Uganda: Five Judges Chosen to Hear Age Limit Petitions

The five justices of the court will commence with submissions of the petitioners including Uganda Law Society and Kampala Lord Mayor Elias Lukwago, who represents Members of Parliament challenging the amendment (file photo).

Kampala — A panel of five judges has been selected to hear the consolidated constitutional petitions challenging the process and subsequent amendment of the Constitution.

The judges include Deputy Chief Justice Alfonse Owiny-Dollo, Remmy Kasule, Elizabeth Musoke, Cheborion Barishaki and Kenneth Kakuru.

The Constitutional Court also set April 9 for hearing of the petitions filed by former presidential candidates Male Mabirizi and Abed Bwanika, Uganda Law Society, aggrieved citizens of Tooro sub-region and Members of Parliament. The hearings will take place in Mbale District.

Key issues

The petitioners are challenging the legality of amending the Constitution in regard to age limit for a presidential candidate, the presence of security personnel in Parliament as well as the extension of the terms for both the President and MPs.
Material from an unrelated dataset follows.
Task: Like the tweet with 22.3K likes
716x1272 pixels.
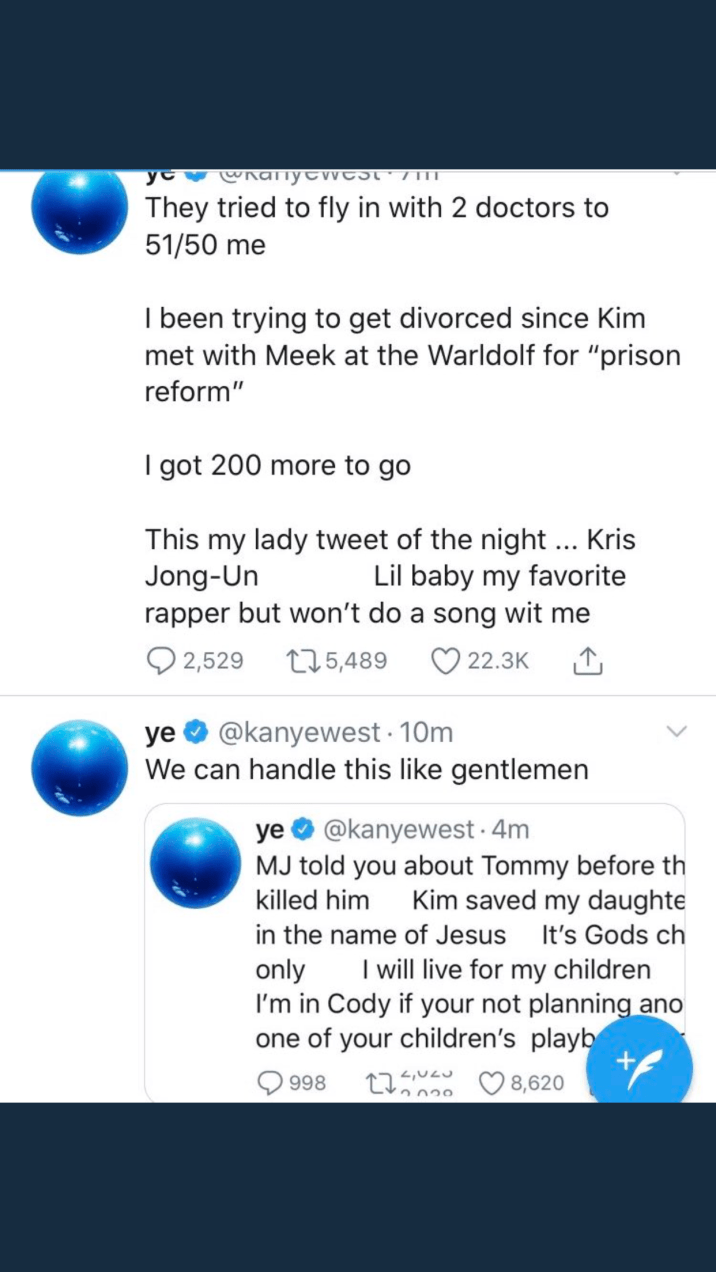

On Monday, activists protested the move by Judiciary to transfer the hearing of petitions to Mbale, citing breach of law and erosion of transparency of the Judiciary.

A total of 22 civil society organisations said the decision, announced by Deputy Chief Justice Owiny-Dollo, was in contravention of Article 135(3)(b) which requires a statutory order.

Addressing journalists in Ntinda near Kampala, Mr Andrew Karamagi, a lawyer, warned that the financial implications of moving the Constitutional Court to Mbale are wasteful.

"The costs being incurred by the petitioners, their counsel and support staff in transportation and upkeep in Mbale are prohibitive, unplanned for and unduly constraining. It constitutes a curtailment of the right to access to justice," Mr Karamagi said.

The executive director of Great Lakes Institute for Strategic Studies (GLiSS), Mr Godber Tumushabe, described the transfer of the petition as systematic effort by State agencies to "destroy" the Constitution.

"This is a conspiracy against the citizens to mutilate the Constitution and the Judiciary has now joined. We are left with no choice but to step up because there has been a constant cry for lack of money, but all of a sudden we find it unfair for transferring the court session from the scene of crime in Kampala," he said.

Mr Tushabe urged citizens to stand up against what he described as 'conspiracy to destroy the remains of the Constitution' and the judiciary to rescind its decision.